As far as I'm concerned, the solution is a simple one: Do not enter those countries like us of a (and, so it seems, uk). Simple as that.

The problem is not a technical but a legal one. And the solution in my minds eye is to apply the very rules those people make against themselves, i.e. to in some way get at all their data and to then bring them to (a real) court.

Logically/technically speaking all those "how to bring ones electronics and data across the border intact" solutions do not solve but rather *shift* the problem because one then is within the jurisdiction of regimes with a criminal attitude (like the us of a) which translates to them getting at your data after the border within their territory.

So. Simply stay away from regimes like the us of a. Problem solved.

Jim ShapiroJune 1, 2017 5:18 PM

I am going with my earlier comment. Unless the adversary who demands your password can crack SHA256, they will have no way of decrypting your information or, more importantly, even knowing that there is any information aside from what you reveal with your bogus password. And if they can crack SHA256, believe me, they won't be spending their time working at an airport checking computers.

It is also a good idea to make the bogus information look interesting and real.

//ChrisJune 1, 2017 5:25 PM

Hi guys, i have lived in countries that opress/oppressed different aspects of life.
the main problem is how to communicate without getting any attention.

Passwords over borders, is easy just give it to them, how to safeguard data getting in and out to and from an "oppresive" country, electronically is not done with data at rest, its done prior you leave and after you come back via internet "cloud services"
if there is no internet connection then its somewhat problematic but its all about hiding data.

Mitigate and adapt, there is no real answer to it, it depends on the situation.
but, the most important thing is to go under the radar.

if you work in a bigger company you can also use the legislation, and tell them to call the layer at number xyz. and take your xanax and relax,
//Chris

grahamJune 1, 2017 5:29 PM

"Bizarrely, an Australian MP complained when Muslims repeated that advice.)"

The MP in question has a reputation in Australia for being one of the stupider politicians we have. We have politicians that are every bit as stupid as the best that the US or anywhere else can produce. Not something that most of us are proud of.

BTW, that politician's nickname is "Mr Potatohead". Follow the link and look at his photo and you will understand why. His utterances usually live up to the IQ that nickname suggests.

//ChrisJune 1, 2017 5:34 PM

Oh anyways a routine control is just that, they dont know what you are doing.
they just do what they are trained to do. Aka border crossing.

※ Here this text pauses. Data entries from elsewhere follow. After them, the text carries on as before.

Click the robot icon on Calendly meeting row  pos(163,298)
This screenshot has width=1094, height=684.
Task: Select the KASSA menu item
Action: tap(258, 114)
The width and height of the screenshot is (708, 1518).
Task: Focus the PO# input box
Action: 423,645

So if they search or ask something without a reason, and out of the ordinary then you are fucked anyway so a border crossing should never be a problem, if it is, then they allready know.

Go to Israel and through Bengurion, they know what they are doing.
Border control is a point where the counter intelligence is put to the test kindof, and its not about passwords into your computer trust me.

AndyJune 1, 2017 7:00 PM

Especially for those using password managers, wouldn't it be easier to change your password after getting through security?

call girlJune 1, 2017 7:02 PM

1Password has just implemented a travel mode that tries to protect users while crossing borders. It doesn't make much sense.

No it does not. Nothing "clever" at the border adds security.

passwords you feel safe traveling with,

This is too patronizing. Feelings and intuition are, frankly, not worth much for safety. Facts, a sober, drug-free mind, and a lucid awareness of one's surroundings and political environment go much further for personal safety online as well as off.

I’m sorry but we had to blow up your laptopJune 1, 2017 7:27 PM

@//Chris
"Go to Israel and through Bengurion, they know what they are doing."
Gotta admire the non-nonsense, straighforward approach.
Why ask for a password when you can... well, let's put it this way: What says "Welcome to Israel" more loudly, and more succinctly, than the sound of hot lead ripping through a tourist's laptop computer?
https://lilysussman.wordpress.com/2009/11/30/im-sorry-but-we-blew-up-your-laptop-welcome-to-israel/
You could say it serves her right for using a Mac instead of a PC.
At least it wasn't a Linux machine... that would have required a nuclear warhead, which Israel doesn't have... officially ;-)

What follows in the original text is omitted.